Segment Start: Entries provided
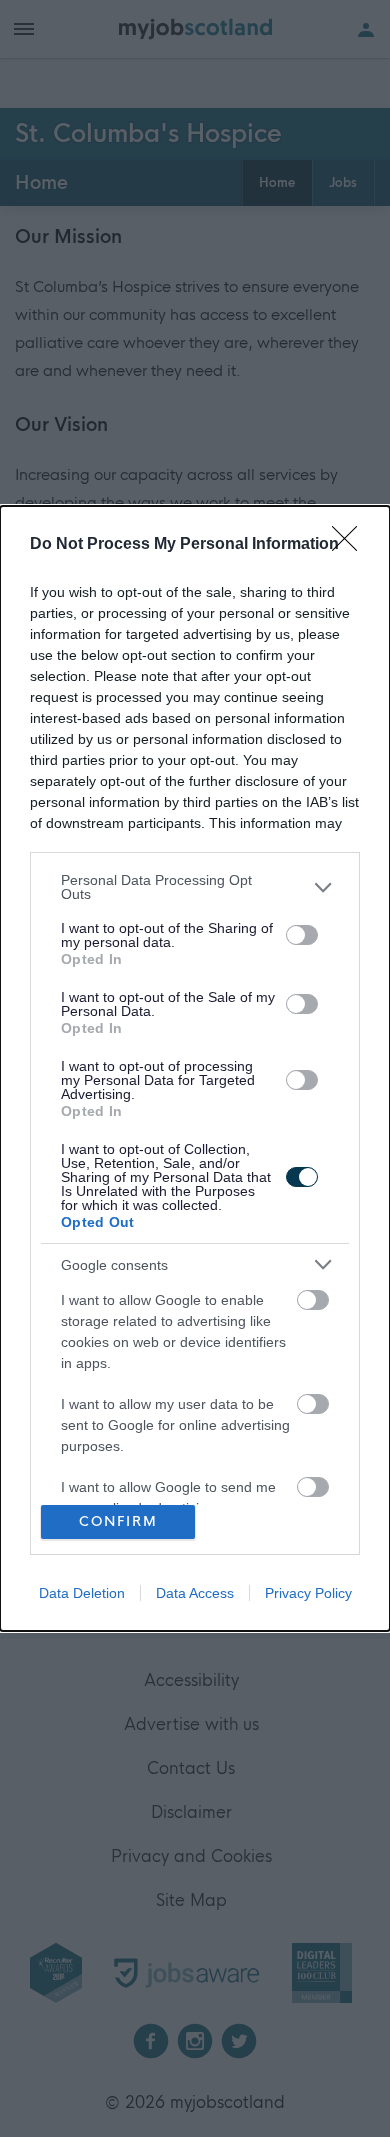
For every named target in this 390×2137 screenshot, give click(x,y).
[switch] (302, 935)
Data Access (195, 1593)
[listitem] (195, 887)
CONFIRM (118, 1521)
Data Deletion (82, 1593)
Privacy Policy (308, 1593)
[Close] (351, 545)
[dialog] (195, 1068)
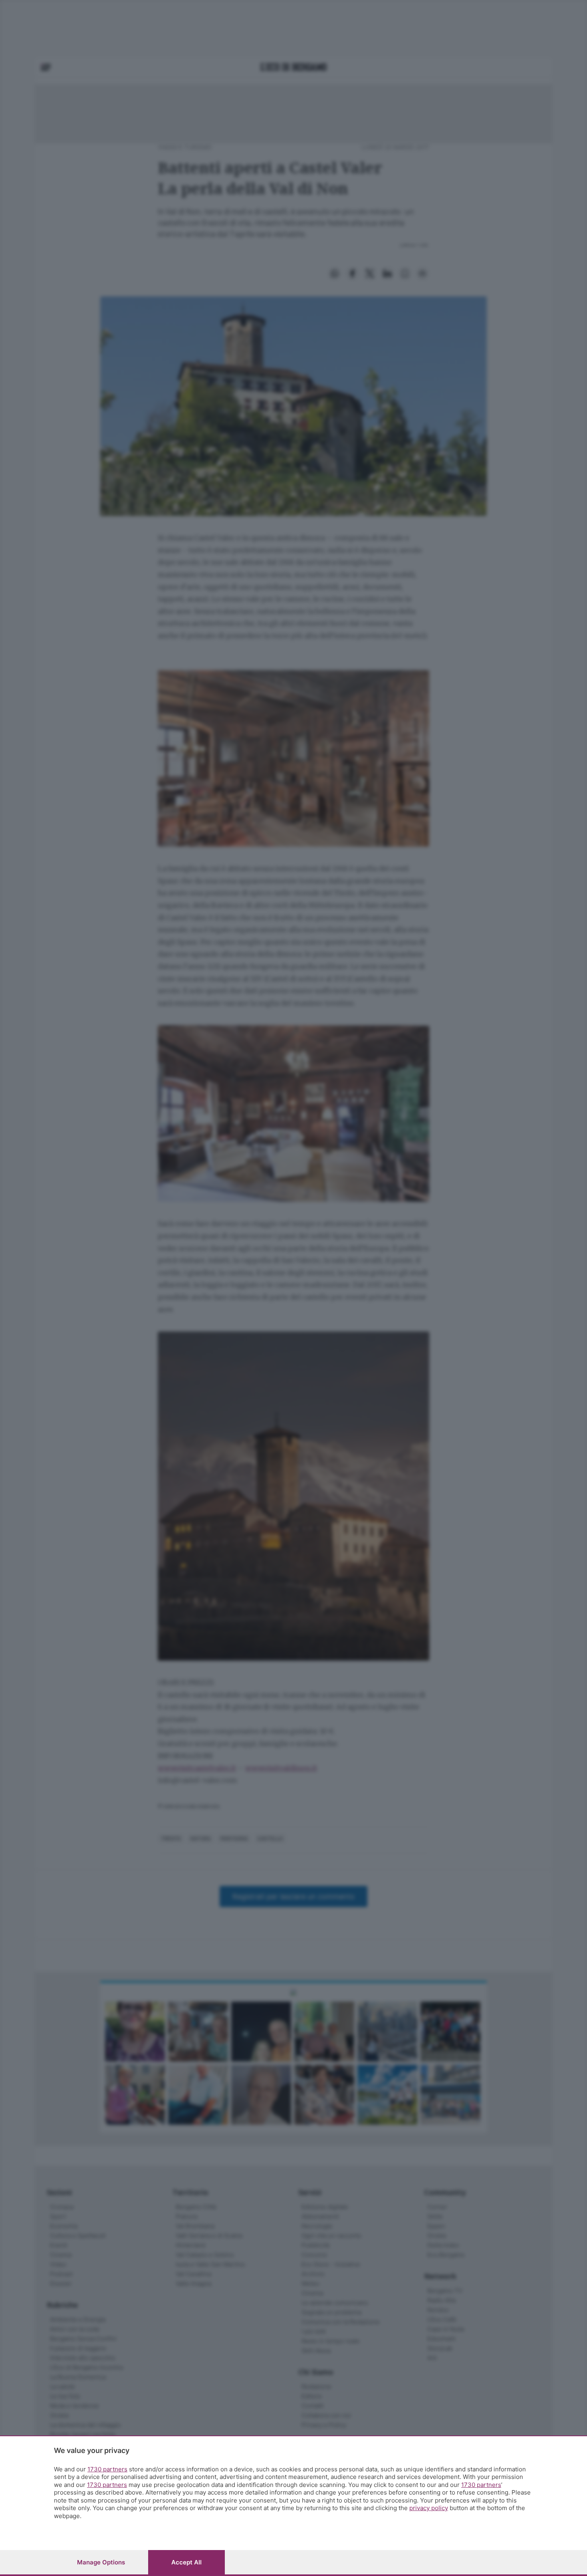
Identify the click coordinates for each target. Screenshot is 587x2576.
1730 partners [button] (107, 2469)
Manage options (101, 2562)
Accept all (186, 2562)
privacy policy (428, 2508)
Segment End: Entries provided
■ **Try it**:
Your answer should be one number, the count of lines in the records that contain the word "target".

■ **Expected output**:
2